Placés en garde à vue en octobre 2019, les policiers ont maintenu leur version des faits, admettant toutefois "quelques imprécisions" dans leur compte rendu. Les vidéos filmées par des voisins ou issues des caméras de vidéosurveillance ont contredit leur version des faits, montrant notamment que l'un des policiers, Kevin C., n'avait pas de brassard et qu'il avait porté plusieurs coups à Thierry L., y compris lorsqu'il était au sol.
Une décision «inédite»
L'avocat de Thierry L., Me Yassine Bouzrou, a déclaré que cette décision de renvoi devant une cour criminelle était "rarissime, voire inédit". Il a salué la décision du juge d'instruction, critiquant cependant les "misérables manœuvres" du parquet de Bobigny qui, selon lui, soutenait les policiers. L'affaire devait initialement être jugée comme un simple délit devant le tribunal correctionnel de Bobigny, mais Me Bouzrou a obtenu qu'elle soit requalifiée en crime, qui relève d'une cour criminelle. L'un des avocats des policiers, Maitre Estelle Camus, a annoncé avoir fait appel de la décision.

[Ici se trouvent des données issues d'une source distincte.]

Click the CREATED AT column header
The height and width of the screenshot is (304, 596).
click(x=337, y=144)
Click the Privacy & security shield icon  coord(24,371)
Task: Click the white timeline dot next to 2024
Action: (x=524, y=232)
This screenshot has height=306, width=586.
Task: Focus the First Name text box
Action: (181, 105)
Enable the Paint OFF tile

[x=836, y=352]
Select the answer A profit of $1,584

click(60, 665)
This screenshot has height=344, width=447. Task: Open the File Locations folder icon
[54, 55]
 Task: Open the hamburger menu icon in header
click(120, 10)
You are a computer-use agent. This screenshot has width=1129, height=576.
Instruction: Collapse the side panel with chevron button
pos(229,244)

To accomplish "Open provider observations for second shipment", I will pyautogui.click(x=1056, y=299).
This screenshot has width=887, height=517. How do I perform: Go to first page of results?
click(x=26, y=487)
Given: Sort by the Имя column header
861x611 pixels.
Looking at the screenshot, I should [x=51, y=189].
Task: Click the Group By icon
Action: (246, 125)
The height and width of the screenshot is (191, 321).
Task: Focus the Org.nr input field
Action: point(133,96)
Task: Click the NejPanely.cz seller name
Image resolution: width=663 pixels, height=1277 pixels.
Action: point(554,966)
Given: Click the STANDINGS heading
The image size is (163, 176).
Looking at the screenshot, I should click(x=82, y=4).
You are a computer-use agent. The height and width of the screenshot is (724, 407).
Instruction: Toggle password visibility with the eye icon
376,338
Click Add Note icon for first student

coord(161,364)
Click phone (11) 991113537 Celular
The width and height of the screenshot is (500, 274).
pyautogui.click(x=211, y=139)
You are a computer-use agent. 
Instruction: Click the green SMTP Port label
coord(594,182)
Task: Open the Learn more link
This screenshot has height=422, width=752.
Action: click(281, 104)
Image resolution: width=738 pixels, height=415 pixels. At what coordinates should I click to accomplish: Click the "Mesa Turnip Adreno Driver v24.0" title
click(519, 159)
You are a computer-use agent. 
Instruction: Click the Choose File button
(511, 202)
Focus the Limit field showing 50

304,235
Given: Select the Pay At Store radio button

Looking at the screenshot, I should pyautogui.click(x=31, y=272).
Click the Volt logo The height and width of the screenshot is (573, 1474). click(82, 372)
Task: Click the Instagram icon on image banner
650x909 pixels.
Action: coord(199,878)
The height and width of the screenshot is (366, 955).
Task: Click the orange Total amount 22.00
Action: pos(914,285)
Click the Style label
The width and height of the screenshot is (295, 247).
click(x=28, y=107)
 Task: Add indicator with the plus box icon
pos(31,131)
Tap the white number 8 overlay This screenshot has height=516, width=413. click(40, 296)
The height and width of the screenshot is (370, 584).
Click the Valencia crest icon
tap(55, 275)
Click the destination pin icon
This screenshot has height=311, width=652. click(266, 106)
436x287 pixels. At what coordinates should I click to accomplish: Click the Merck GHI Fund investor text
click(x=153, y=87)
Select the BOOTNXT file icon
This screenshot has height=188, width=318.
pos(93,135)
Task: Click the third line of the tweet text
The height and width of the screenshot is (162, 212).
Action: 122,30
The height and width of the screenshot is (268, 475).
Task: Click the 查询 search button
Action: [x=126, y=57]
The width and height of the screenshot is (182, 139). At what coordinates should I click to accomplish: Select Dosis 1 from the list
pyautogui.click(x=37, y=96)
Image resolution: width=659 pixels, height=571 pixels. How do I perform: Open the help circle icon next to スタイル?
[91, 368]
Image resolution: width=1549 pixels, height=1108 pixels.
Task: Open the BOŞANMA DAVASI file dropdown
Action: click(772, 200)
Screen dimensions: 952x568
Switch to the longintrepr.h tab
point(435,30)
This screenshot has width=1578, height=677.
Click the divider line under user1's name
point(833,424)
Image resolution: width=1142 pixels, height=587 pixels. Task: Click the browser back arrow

Cette affaire s'inscrit dans le contexte plus large des controverses entourant la CSI 93, une unité de police déjà plusieurs fois mise en cause pour ses dérives. Promise à la dissolution par le préfet de police de l'époque, Didier Lallement, la compagnie a finalement été réorganisée et replacée sous l'autorité de la CSI de Paris. En juin dernier, deux policiers de cette même compagnie avaient été condamnés à des peines de prison ferme pour des violences commises lors d'une interpellation à Saint-Ouen, en 2018.